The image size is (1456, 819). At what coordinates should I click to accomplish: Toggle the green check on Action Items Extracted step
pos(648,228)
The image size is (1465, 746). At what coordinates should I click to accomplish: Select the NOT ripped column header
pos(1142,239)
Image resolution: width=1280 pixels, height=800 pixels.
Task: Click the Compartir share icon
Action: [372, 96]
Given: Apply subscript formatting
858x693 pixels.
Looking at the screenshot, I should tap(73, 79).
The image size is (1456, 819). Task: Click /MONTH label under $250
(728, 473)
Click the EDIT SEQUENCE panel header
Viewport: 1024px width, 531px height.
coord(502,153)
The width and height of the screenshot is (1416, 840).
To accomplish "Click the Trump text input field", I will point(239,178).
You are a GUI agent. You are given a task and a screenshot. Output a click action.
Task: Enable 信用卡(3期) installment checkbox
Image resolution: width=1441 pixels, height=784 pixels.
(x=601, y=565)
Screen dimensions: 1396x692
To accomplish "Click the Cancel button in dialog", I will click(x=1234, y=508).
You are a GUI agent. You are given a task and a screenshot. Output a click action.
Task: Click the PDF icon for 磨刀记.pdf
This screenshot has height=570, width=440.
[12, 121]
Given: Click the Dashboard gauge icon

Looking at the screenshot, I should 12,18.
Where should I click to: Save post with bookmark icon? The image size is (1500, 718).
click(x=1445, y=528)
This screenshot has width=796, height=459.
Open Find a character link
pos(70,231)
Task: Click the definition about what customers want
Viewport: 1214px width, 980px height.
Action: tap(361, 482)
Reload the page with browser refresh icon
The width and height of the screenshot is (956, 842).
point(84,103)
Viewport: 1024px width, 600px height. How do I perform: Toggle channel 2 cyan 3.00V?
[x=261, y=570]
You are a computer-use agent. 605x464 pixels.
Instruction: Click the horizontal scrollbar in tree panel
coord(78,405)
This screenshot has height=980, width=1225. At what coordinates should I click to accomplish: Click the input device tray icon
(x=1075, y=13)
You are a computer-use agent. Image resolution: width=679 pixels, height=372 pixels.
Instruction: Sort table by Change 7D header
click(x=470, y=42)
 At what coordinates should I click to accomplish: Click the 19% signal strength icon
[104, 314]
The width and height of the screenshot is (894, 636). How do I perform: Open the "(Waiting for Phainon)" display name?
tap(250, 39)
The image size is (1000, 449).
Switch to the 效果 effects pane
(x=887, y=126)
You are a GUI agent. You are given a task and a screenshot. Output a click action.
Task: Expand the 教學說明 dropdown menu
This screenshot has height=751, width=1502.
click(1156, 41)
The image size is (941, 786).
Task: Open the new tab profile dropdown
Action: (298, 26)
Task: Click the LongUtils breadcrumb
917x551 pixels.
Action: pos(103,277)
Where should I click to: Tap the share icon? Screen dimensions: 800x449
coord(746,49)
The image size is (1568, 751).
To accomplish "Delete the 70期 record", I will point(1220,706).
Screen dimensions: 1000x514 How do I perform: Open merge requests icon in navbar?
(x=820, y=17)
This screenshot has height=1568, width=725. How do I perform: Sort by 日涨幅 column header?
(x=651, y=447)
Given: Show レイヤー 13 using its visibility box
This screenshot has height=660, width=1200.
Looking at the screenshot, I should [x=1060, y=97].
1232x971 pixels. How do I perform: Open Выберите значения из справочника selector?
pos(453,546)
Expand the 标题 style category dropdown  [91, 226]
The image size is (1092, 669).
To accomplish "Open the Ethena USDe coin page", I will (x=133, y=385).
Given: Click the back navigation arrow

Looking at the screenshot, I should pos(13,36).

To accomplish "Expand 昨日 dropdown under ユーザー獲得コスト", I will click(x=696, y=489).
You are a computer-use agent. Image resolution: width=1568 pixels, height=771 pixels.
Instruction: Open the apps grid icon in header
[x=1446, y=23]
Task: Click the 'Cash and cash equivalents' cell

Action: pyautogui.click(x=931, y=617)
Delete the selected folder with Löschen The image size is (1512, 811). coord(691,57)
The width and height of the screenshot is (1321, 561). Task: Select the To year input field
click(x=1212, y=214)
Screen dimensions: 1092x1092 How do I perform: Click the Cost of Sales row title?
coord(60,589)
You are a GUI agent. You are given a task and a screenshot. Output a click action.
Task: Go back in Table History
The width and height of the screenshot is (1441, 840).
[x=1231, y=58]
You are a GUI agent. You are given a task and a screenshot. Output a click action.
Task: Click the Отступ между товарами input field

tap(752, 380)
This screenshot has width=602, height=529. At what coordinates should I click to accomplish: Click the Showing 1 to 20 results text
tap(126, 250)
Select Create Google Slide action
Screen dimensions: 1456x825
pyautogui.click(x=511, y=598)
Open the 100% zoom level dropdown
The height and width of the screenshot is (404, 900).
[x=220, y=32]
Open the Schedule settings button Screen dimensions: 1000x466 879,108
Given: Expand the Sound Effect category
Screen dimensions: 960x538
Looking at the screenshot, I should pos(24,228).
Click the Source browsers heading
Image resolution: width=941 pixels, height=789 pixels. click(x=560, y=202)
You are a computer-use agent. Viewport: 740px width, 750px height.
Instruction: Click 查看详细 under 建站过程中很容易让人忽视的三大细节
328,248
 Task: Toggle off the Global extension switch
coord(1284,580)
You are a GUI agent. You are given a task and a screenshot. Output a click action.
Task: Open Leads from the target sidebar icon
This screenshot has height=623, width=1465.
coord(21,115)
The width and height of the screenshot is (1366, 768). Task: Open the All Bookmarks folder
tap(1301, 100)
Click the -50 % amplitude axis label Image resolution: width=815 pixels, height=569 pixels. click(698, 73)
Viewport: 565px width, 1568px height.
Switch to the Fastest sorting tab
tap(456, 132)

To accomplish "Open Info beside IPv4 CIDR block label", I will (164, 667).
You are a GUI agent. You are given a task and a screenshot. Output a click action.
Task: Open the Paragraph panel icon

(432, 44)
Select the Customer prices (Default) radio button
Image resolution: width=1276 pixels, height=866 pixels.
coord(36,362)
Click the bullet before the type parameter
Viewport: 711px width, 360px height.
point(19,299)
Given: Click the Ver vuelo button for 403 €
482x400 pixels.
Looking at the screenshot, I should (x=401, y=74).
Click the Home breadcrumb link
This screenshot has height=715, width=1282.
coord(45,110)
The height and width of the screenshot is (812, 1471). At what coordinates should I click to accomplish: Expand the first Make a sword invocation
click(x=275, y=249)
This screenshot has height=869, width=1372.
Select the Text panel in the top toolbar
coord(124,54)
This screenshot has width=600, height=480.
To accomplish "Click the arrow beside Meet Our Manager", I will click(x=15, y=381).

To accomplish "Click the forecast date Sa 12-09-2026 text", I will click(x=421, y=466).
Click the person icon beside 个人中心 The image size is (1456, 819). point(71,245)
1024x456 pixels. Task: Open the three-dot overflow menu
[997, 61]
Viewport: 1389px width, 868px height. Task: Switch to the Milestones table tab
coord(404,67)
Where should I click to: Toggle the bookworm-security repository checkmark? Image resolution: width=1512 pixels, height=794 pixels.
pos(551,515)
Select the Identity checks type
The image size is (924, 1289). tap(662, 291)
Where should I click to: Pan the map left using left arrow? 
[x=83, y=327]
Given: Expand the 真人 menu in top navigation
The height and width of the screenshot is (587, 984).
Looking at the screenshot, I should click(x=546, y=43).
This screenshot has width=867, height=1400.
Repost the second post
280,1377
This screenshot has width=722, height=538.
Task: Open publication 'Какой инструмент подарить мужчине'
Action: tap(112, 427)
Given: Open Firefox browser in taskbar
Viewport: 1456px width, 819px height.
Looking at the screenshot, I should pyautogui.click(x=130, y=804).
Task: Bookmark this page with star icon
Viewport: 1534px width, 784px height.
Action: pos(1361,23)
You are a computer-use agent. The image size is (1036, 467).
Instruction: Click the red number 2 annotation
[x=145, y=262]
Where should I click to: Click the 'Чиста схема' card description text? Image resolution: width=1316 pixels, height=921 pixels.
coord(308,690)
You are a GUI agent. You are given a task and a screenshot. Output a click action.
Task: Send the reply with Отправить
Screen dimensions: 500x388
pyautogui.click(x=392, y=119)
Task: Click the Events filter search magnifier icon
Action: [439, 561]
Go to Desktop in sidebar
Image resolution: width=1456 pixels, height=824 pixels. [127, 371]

——

Quote the items above verbatim, starting at the line that contains "1232x971 pixels. How" and ending at the line that contains "will (x=133, y=385).".

** Answer to this exercise **
1232x971 pixels. How do I perform: Open Выберите значения из справочника selector?
pos(453,546)
Expand the 标题 style category dropdown  [91, 226]
The image size is (1092, 669).
To accomplish "Open the Ethena USDe coin page", I will (x=133, y=385).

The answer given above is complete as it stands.